In the pop-plastic milk-bar universe of Bubblegum Valley, true love is on the rocks. Blue pulls up to the Paperdoll Diner in his mint cadillac. Inside, Candy hears gossip that Blue has been untrue. Will Blue's musical extravaganza fantasy reunite him with his true love? Will his gel hold his quiff up for the length of the film? This is an excerpt from Kezia Barnett's confectionary tale of marching girls and rock'n'roll dreams on rollerskates. It was the first funded short shot by cinematographer Ginny Loane; and was scored by indie duo The Brunettes.
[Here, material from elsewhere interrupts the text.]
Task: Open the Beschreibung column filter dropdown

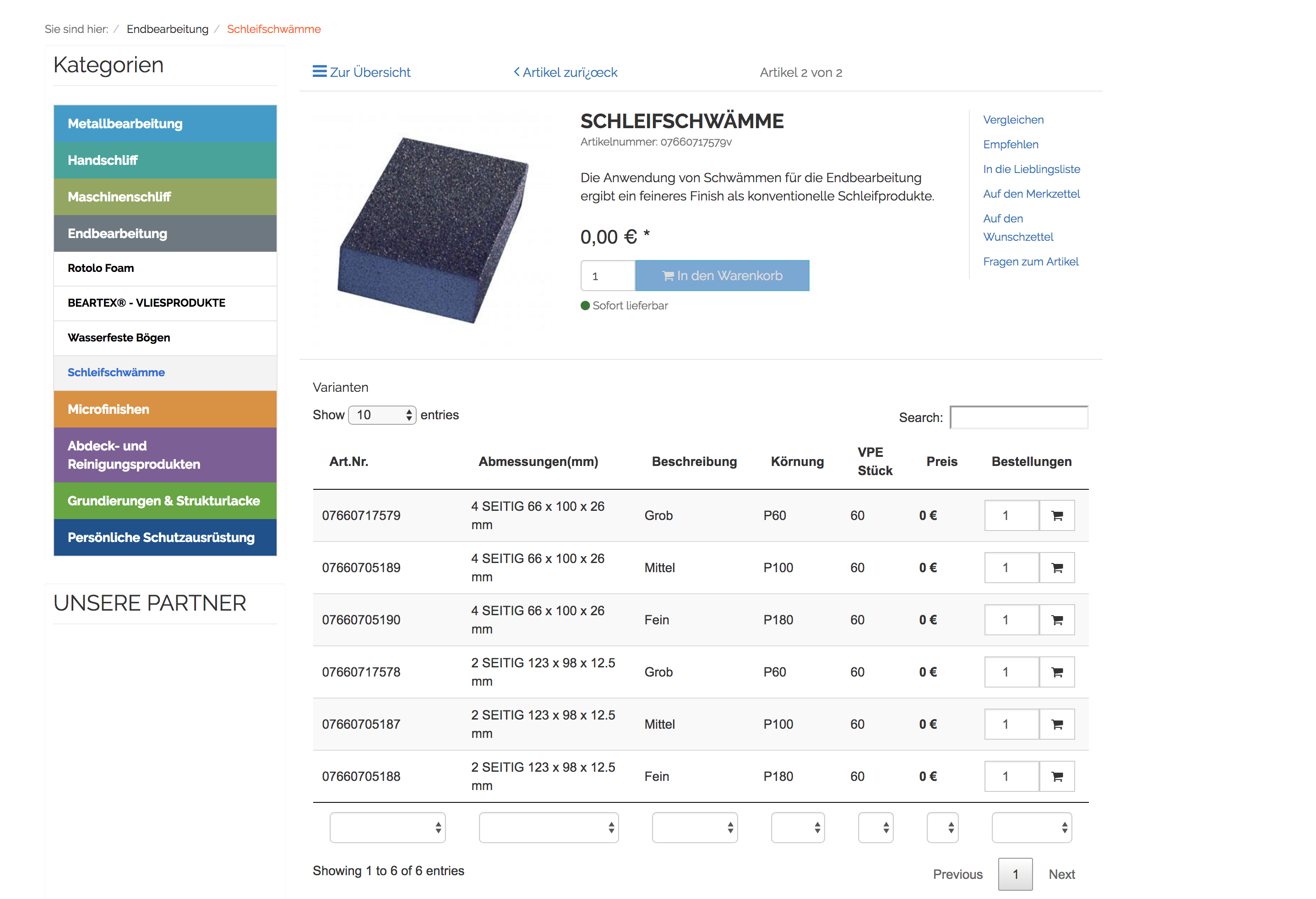Action: pyautogui.click(x=694, y=828)
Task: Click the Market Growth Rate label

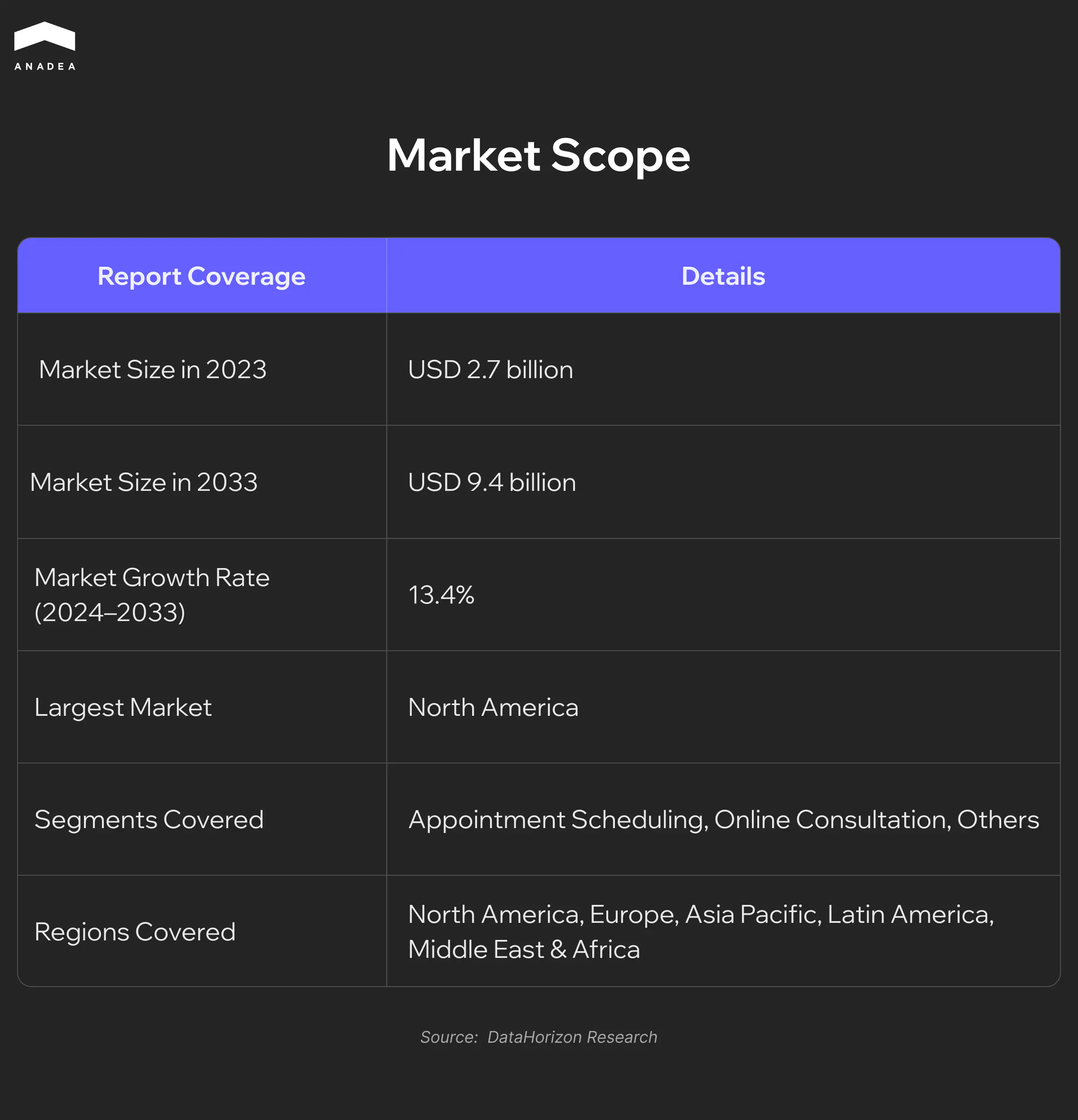Action: point(151,578)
Taking viewers on a tour of the Volcanic Plateau in the central North Island, this aerial jaunt is enough to make anyone want to take to the skies. After taking off from Rotorua, the award-winning NFU short treats us to soaring shots of the Waimangu Volcanic Rift Valley, Ruapehu, and 'The Frying Pan', the world's largest hot lake. As well as the impressive scenery, the voiceover (supposedly by the pilot) offers up a brief history of the geysers and fumaroles littering the plateau, and a mention of how the Waikato River has been interrupted by "that necessary monster: progress".
This NZBC profile finds singer/songwriter Shona Laing as a 17-year-old in the seventh form (now year 13) at Hutt Valley High, distracted from study by an impending music career. Laing had shot to national prominence with her performances on the Studio One talent show, had a hit with her Henry Fonda-inspired single '1905' and supported American singer Lobo. She is already a guarded interviewee while her school mates are unsure what to make of her success. Lobo is effusive in his praise and there are performances of '1905' and Roberta Flack's 'Killing Me Softly'.
Wellington artist Gordon Crook was known for his bold, colourful prints and tapestries. In this documentary, director Clare O’Leary mixes Crook’s biography (from UK foster care to London Central School of Art lecturer, then decades in Wellington) and interviews with Crook, dealers, students and mates. In this excerpt Crook discusses his work, and collaborating with weaver Lesley Nicholls; and friend Edith Ryan recalls first seeing Crook’s massive Michael Fowler Centre banners. The documentary premiered at the 2010 NZ Film Festival. Crook died in August 2011, aged 89.